Uncertainty Quantification for Language Models: A Suite of Black-Box, White-Box, LLM Judge, and Ensemble Scorers
Journal:
arXiv
Published Date:
Apr 27, 2025
Abstract
Hallucinations are a persistent problem with Large Language Models (LLMs). As
these models become increasingly used in high-stakes domains, such as
healthcare and finance, the need for effective hallucination detection is
crucial. To this end, we propose a versatile framework for zero-resource
hallucination detection that practitioners can apply to real-world use cases.
To achieve this, we adapt a variety of existing uncertainty quantification (UQ)

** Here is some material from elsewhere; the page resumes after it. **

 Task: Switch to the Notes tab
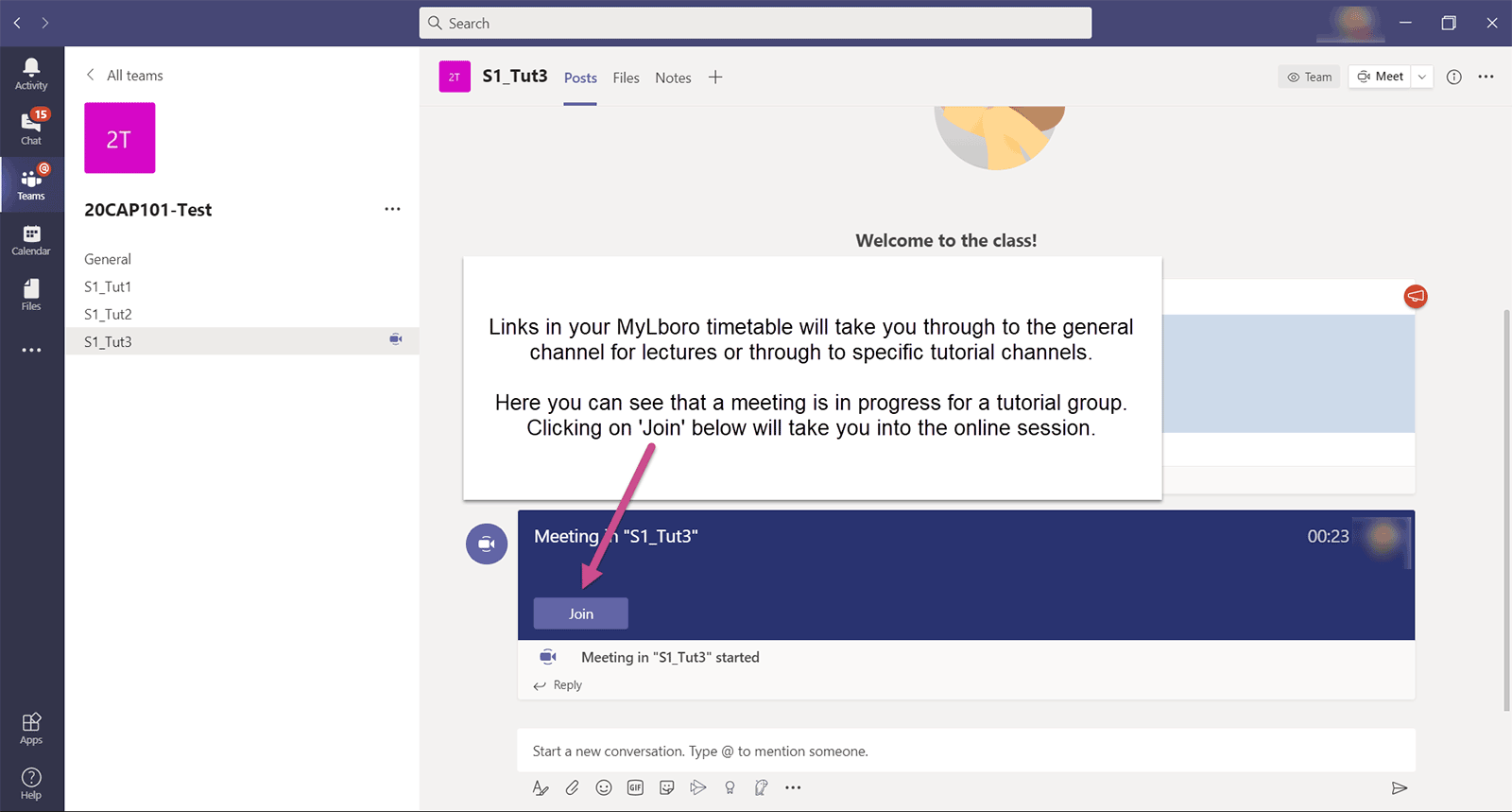[673, 78]
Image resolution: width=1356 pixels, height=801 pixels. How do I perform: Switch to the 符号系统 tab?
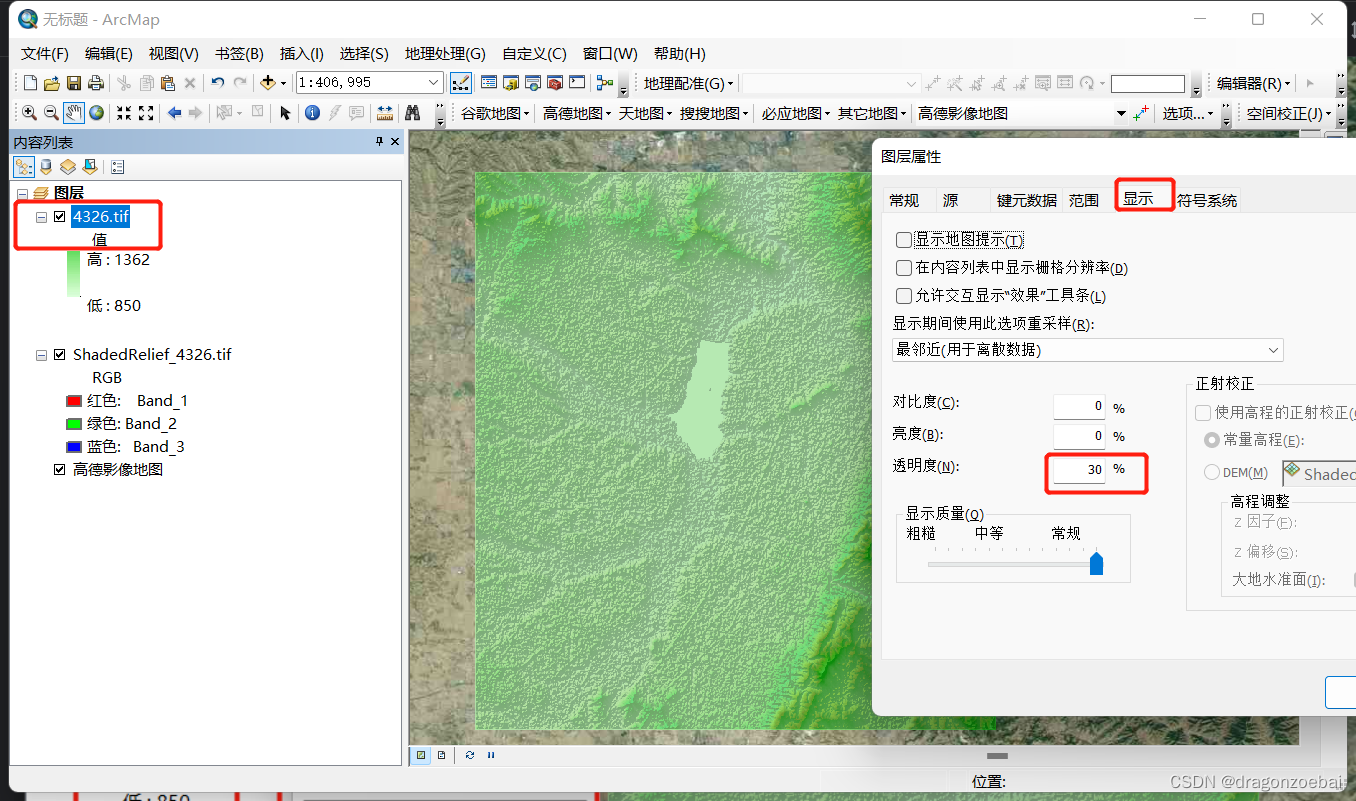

techniques, including black-box UQ, white-box UQ, and LLM-as-a-Judge,
transforming them as necessary into standardized response-level confidence
scores ranging from 0 to 1. To enhance flexibility, we introduce a tunable
ensemble approach that incorporates any combination of the individual
confidence scores. This approach enables practitioners to optimize the ensemble
for a specific use case for improved performance. To streamline implementation,
the full suite of scorers is offered in this paper's companion Python toolkit,
UQLM. To evaluate the performance of the various scorers, we conduct an
extensive set of experiments using several LLM question-answering benchmarks.
We find that our tunable ensemble typically surpasses its individual components
and outperforms existing hallucination detection methods. Our results
demonstrate the benefits of customized hallucination detection strategies for
improving the accuracy and reliability of LLMs.